---------- Data to examine
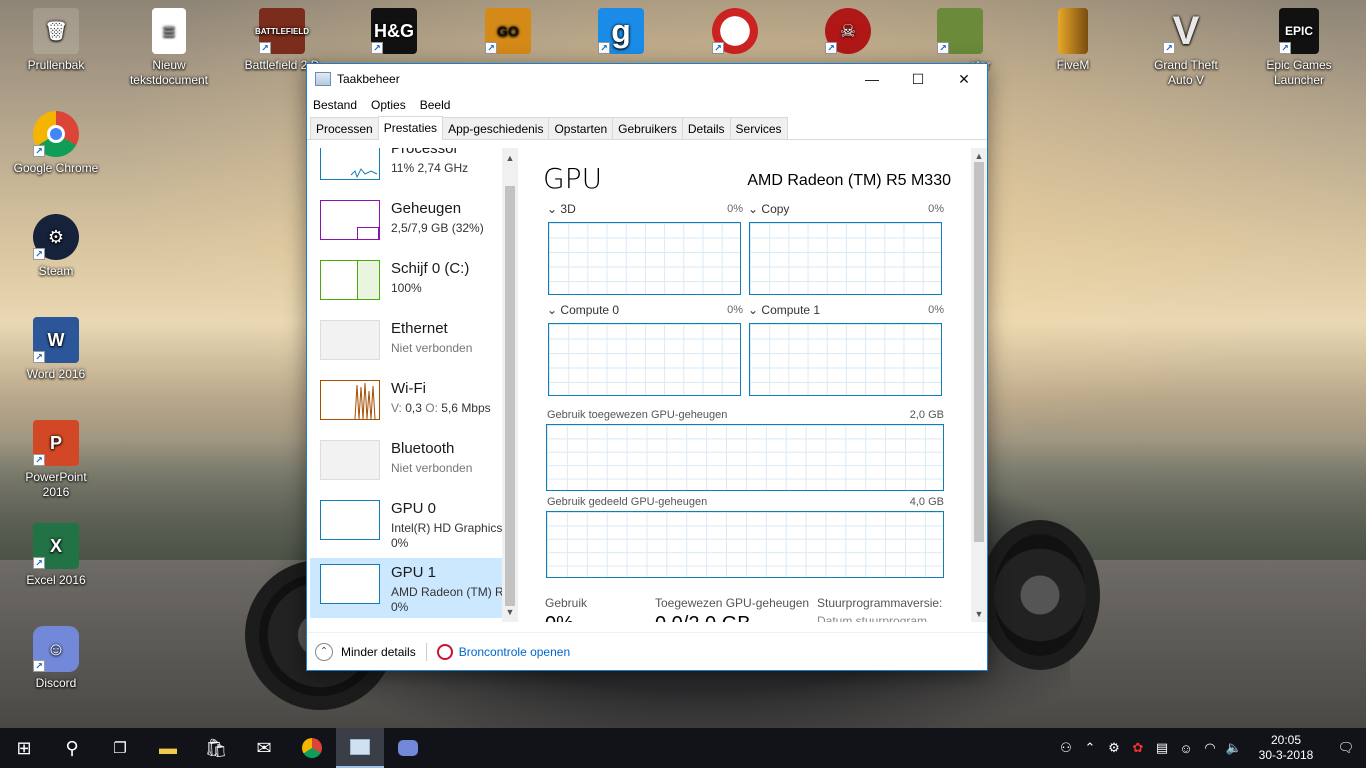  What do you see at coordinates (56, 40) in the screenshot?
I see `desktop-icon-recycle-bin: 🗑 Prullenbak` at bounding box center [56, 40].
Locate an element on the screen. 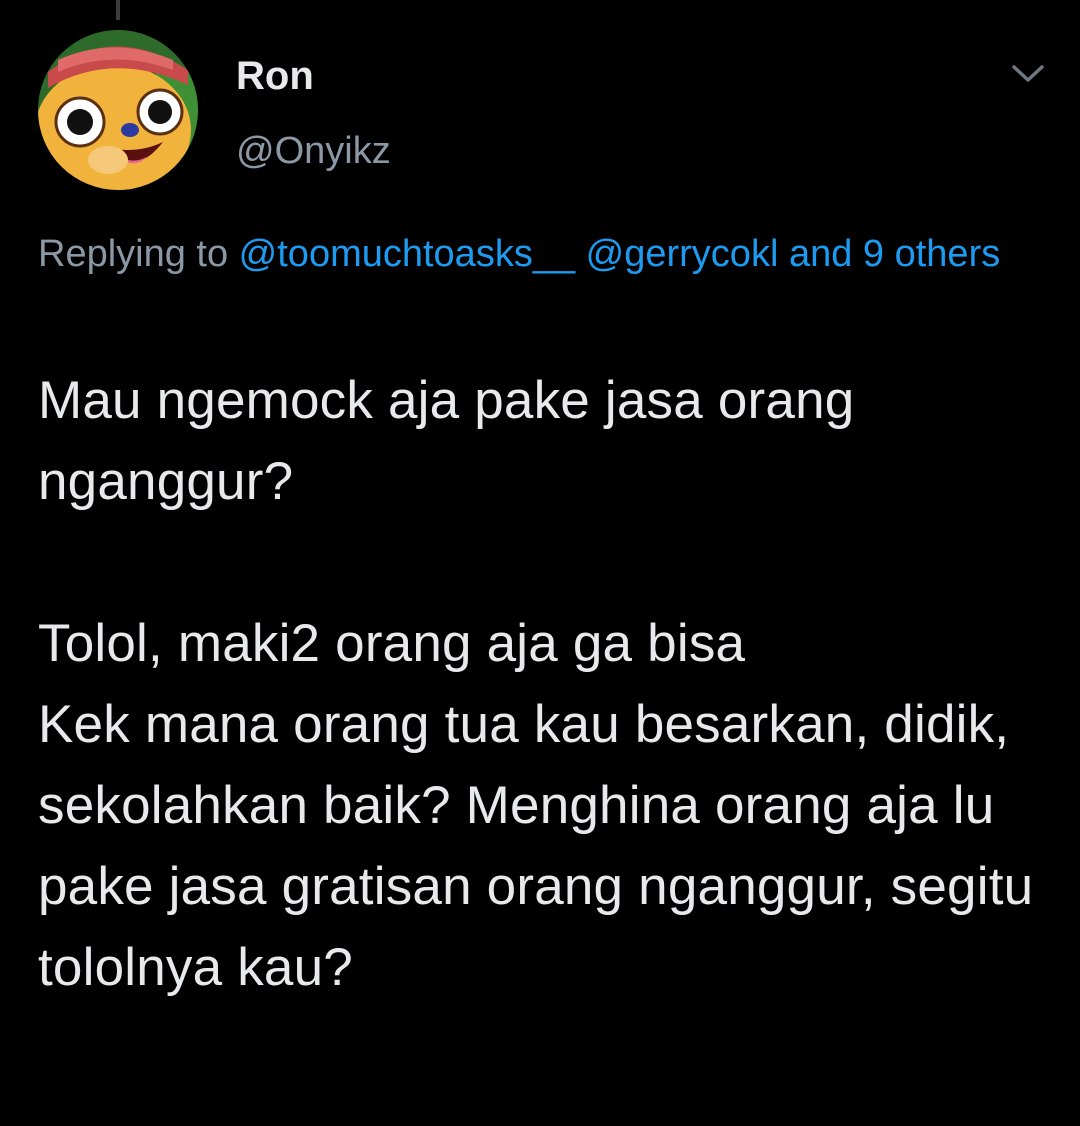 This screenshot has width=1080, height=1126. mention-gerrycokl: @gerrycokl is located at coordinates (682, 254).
--------------------
---------- Data to examine
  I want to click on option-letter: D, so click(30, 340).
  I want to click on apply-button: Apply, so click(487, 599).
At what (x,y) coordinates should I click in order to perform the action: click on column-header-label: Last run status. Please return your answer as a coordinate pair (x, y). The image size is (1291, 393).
--------------------
● Your instructions
Report each line above that contains the word "click", copying every such line in full.

● Exercise result
  I want to click on option-letter: D, so click(30, 340).
  I want to click on apply-button: Apply, so click(487, 599).
At what (x,y) coordinates should I click in order to perform the action: click on column-header-label: Last run status. Please return your answer as a coordinate pair (x, y). The image size is (1291, 393).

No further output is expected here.